Silencing FOXP2 reverses vemurafenib resistance in BRAF(V600E) mutant papillary thyroid cancer and melanoma cells

BACKGROUND: Vemurafenib (VEM) is a commonly used inhibitor of papillary thyroid cancer (PTC) and melanoma with the BRAF(V600E) mutation; however, acquired resistance is unavoidable. The present study aimed to identify a potential target to reverse resistance. MATERIALS AND METHODS: A VEM-resistant PTC cell line (B-CPAP/VR) was established by gradually increasing the drug concentration, and a VEM-resistant BRAF(V600E) melanoma cell line (A375/VR) was also established. RNA sequencing and bioinformatics analyses were conducted to identify dysregulated genes and construct a transcription factor (TF) network. The role of a potential TF, forkhead box P2 (FOXP2), verified by qRT-PCR, was selected for further confirmation. RESULTS: The two resistant cell lines were tolerant of VEM and displayed higher migration and colony formation abilities (p < 0.05). RNA sequencing identified 9177 dysregulated genes in the resistant cell lines, and a TF network consisting of 13 TFs and 44 target genes was constructed.
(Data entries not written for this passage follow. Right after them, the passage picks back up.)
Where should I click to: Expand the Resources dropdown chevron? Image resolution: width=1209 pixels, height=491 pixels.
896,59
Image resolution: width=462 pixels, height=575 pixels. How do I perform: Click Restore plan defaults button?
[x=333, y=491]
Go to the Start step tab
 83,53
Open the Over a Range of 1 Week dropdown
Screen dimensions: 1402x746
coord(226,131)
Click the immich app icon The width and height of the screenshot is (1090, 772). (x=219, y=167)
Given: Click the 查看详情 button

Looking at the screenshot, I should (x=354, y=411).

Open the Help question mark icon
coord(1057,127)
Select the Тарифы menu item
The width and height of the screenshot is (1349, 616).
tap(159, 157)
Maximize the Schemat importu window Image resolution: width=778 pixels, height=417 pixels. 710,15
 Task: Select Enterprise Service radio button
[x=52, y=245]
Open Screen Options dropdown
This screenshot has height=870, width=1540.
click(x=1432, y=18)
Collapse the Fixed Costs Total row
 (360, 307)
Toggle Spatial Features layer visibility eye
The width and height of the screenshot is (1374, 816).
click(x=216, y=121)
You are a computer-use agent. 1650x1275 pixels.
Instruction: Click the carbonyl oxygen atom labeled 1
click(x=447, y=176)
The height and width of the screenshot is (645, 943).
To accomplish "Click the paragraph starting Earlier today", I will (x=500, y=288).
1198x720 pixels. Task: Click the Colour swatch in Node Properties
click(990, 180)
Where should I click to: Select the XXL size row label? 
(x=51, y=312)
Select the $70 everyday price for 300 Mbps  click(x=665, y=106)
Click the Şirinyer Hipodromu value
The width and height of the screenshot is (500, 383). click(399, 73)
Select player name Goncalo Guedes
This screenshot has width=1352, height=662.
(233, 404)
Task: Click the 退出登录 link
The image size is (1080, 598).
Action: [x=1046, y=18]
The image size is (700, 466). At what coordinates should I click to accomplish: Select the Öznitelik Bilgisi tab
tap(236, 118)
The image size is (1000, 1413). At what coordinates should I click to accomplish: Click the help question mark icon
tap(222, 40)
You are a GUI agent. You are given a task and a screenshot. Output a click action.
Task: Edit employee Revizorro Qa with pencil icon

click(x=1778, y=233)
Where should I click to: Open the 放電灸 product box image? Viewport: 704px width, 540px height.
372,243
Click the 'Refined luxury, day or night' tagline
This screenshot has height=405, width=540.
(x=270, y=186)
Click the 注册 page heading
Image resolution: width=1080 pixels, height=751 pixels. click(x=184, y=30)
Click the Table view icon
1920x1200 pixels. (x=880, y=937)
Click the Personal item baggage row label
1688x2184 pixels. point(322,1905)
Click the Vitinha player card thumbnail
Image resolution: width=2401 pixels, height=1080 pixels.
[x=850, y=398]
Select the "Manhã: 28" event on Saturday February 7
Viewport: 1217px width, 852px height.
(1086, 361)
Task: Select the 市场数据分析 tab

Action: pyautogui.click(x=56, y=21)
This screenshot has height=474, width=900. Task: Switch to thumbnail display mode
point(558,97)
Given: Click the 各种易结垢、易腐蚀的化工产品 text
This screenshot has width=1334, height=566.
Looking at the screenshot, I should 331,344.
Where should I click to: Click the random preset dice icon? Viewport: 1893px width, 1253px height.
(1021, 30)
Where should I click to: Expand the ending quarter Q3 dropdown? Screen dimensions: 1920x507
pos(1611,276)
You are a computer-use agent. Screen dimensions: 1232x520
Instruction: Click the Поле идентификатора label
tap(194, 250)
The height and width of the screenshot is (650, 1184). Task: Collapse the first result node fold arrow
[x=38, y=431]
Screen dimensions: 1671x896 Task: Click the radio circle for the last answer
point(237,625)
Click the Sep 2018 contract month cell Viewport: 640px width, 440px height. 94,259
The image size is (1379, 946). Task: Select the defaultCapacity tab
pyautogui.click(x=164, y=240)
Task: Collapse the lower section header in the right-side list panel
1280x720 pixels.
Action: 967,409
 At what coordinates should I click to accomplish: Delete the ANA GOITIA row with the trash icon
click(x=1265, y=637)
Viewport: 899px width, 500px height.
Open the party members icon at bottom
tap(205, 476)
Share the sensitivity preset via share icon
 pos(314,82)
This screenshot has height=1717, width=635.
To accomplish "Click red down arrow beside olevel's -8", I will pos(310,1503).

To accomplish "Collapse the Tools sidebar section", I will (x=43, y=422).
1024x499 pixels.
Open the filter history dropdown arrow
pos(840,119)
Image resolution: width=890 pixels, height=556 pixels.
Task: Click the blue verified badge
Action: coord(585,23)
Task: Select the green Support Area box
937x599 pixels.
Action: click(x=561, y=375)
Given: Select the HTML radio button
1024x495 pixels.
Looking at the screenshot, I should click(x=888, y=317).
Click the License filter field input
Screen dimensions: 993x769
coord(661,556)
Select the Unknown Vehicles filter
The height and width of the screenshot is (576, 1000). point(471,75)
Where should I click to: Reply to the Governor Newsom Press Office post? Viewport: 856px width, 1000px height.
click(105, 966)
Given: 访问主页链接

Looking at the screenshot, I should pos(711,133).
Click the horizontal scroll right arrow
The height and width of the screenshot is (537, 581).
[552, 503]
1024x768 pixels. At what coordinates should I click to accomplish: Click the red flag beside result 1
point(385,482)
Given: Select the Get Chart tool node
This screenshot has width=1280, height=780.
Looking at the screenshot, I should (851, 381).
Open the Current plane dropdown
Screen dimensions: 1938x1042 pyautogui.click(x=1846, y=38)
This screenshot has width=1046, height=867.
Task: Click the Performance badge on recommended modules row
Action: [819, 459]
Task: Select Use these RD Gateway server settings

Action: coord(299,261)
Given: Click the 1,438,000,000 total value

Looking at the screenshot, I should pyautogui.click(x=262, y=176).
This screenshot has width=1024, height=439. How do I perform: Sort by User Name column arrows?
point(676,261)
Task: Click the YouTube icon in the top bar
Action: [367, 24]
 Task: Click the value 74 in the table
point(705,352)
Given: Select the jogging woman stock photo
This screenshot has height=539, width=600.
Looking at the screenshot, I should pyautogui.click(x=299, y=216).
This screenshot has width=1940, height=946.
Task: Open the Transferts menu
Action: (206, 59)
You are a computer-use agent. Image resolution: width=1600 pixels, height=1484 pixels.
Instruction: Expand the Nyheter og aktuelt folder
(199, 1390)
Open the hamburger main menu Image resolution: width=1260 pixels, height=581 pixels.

Alterations in FOXP2 expression were determined to be consistent between the two VEM-resistant cell lines. Finally, silencing FOXP2 resulted in an increase in drug sensitivity and significant suppression of the migration and colony formation abilities of the two resistant cell lines (p < 0.05). CONCLUSIONS: The present study successfully established two VEM-resistant cell lines and identified a potential target for VEM-resistant PTC or melanoma.